### RECORDS SUPPLIED

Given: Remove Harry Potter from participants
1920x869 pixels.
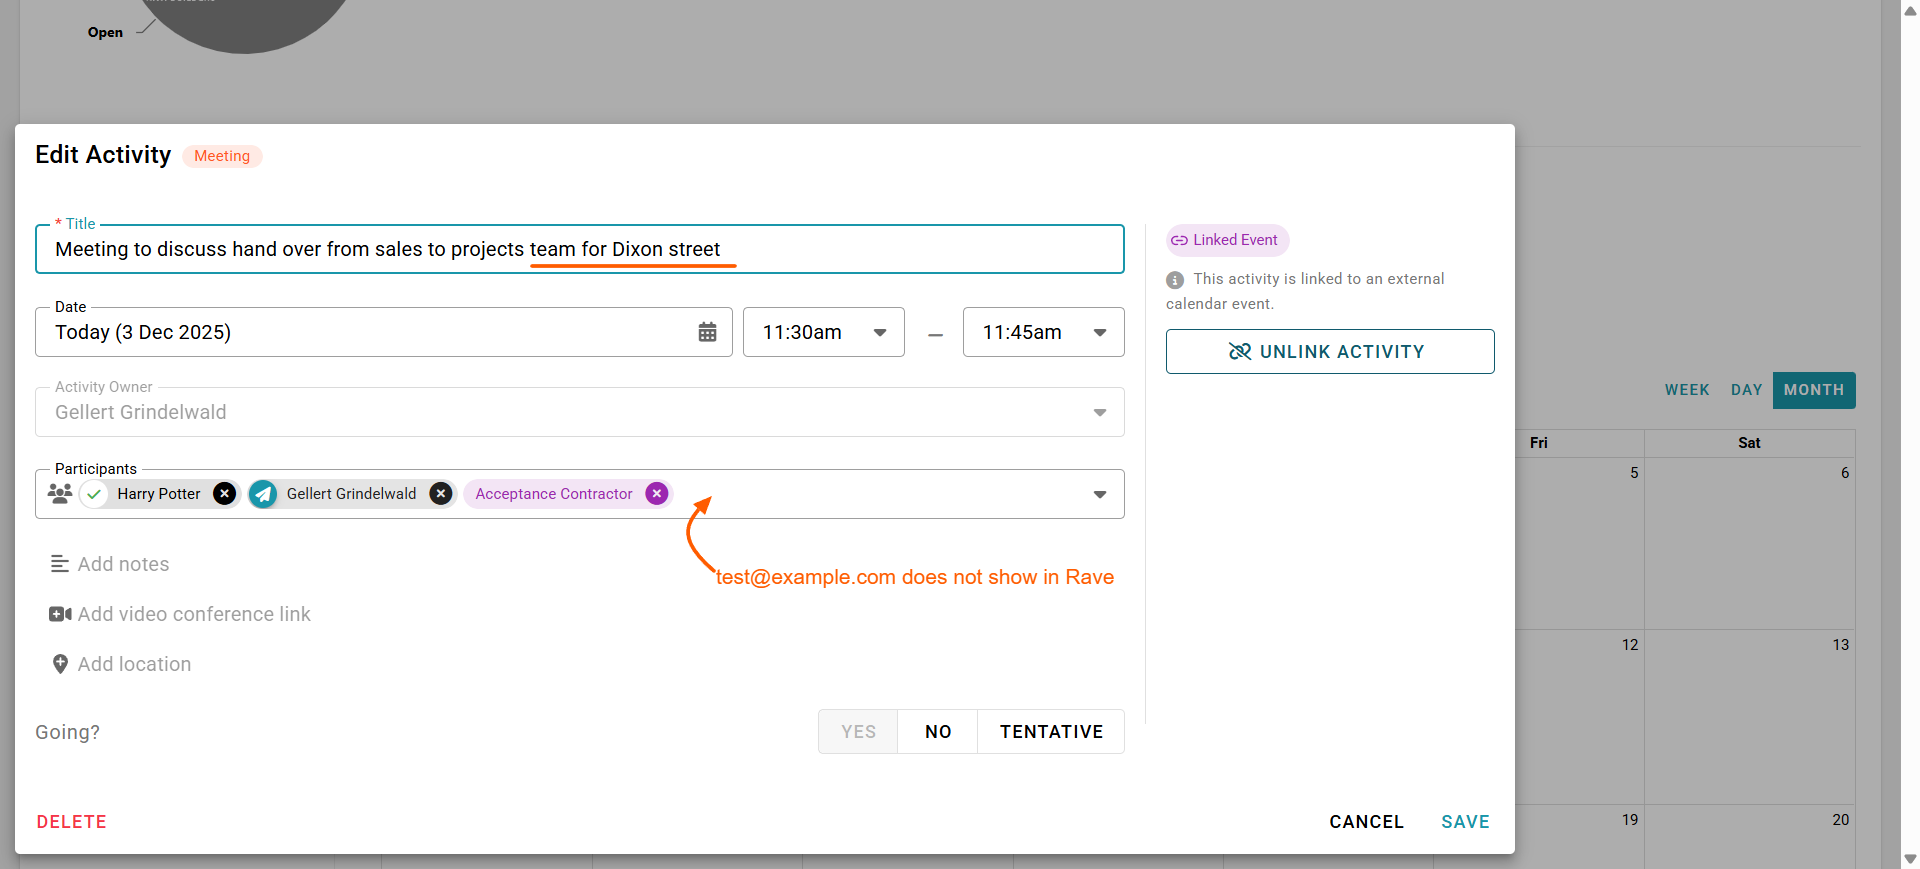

######
### RECORDS SUPPLIED

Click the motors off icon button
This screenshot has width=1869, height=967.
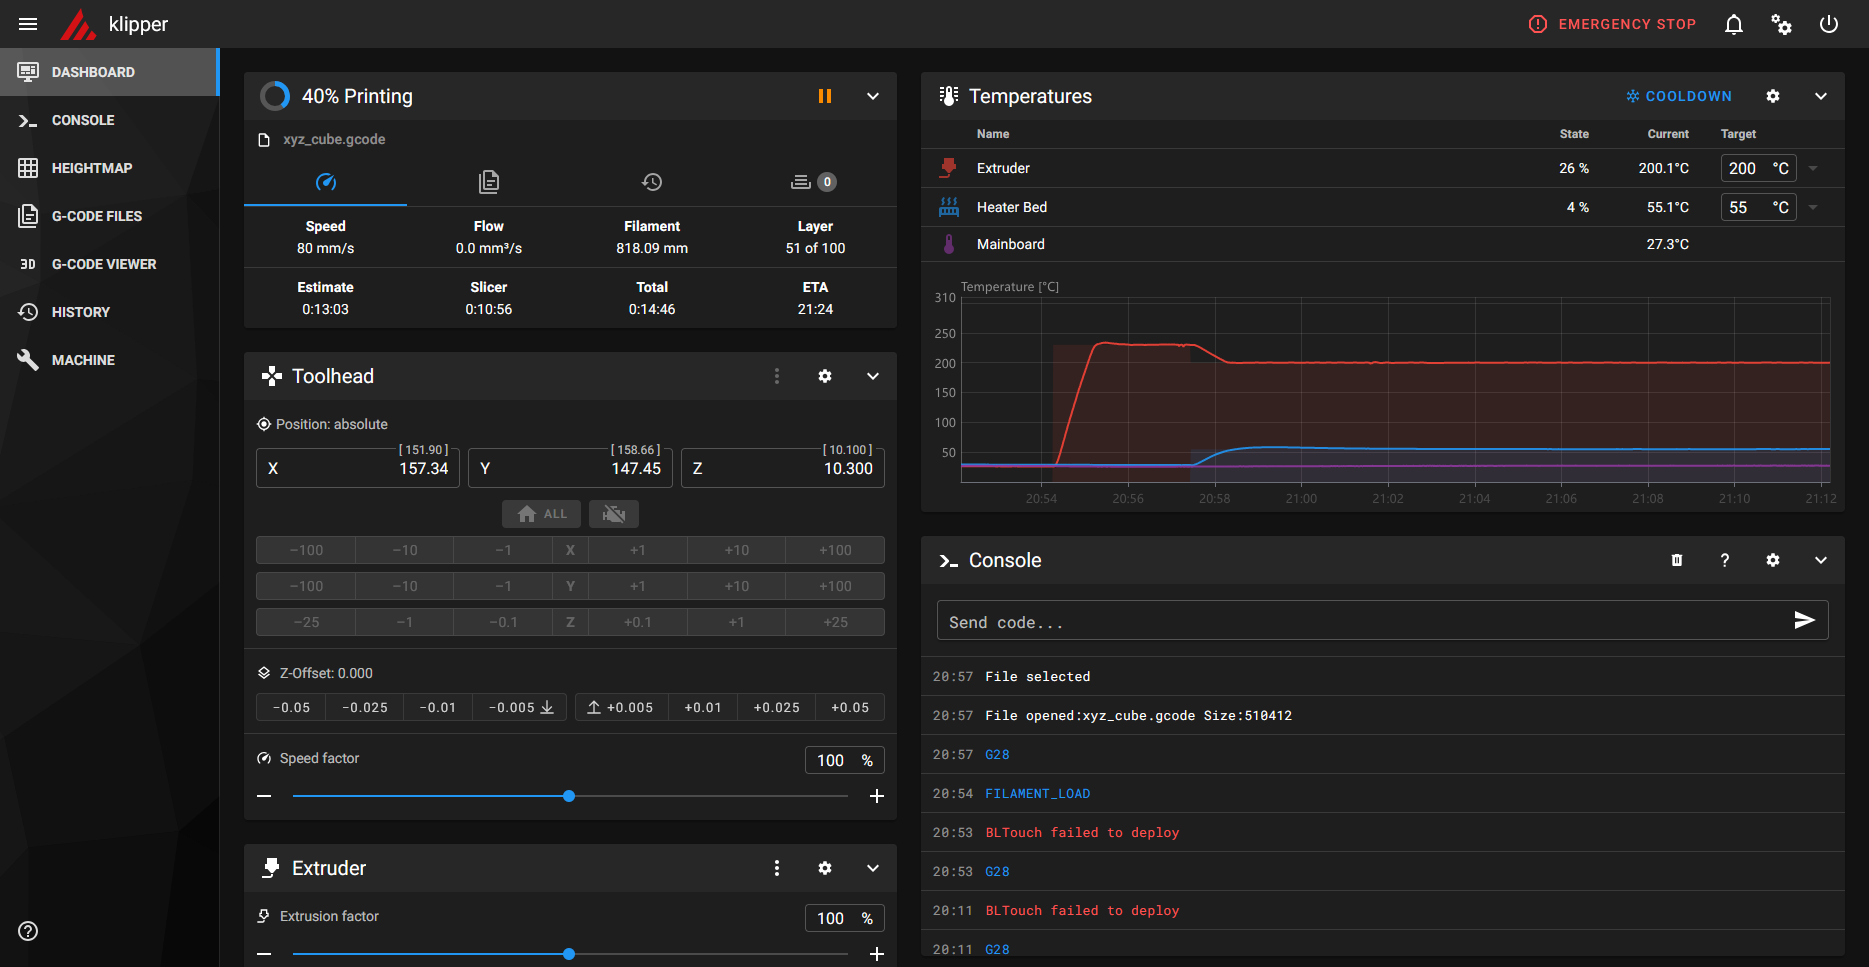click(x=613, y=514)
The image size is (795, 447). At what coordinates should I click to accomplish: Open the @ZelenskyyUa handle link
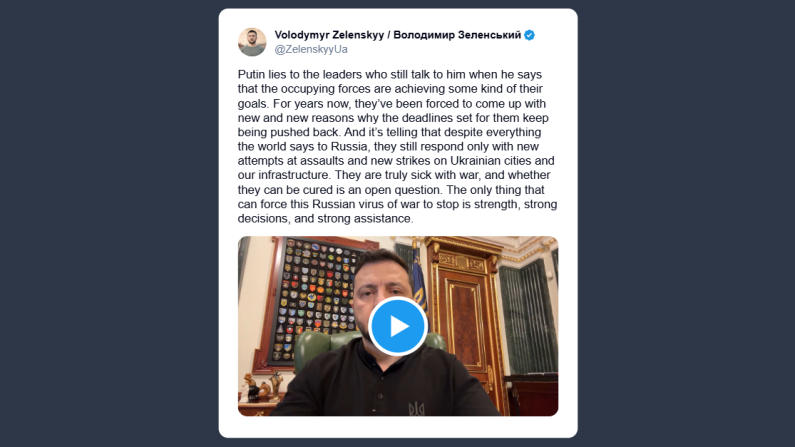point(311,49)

######
### RECORDS SUPPLIED

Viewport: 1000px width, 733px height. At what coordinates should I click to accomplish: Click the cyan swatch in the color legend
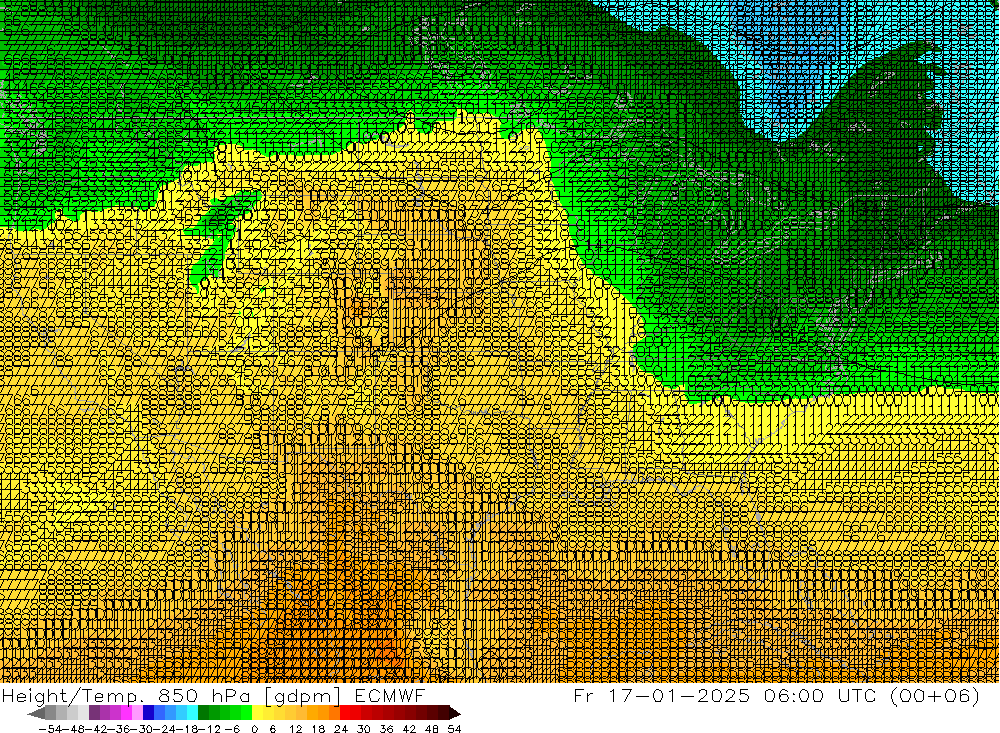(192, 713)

######

▶ PROBLEM STATEMENT: All lines above from the one with "Given: Remove Harry Potter from participants" to the one with "1920x869 pixels.", inclusive, should be copied exactly, and no other lines.

▶ OUTPUT FOR THIS TASK:
Given: Remove Harry Potter from participants
1920x869 pixels.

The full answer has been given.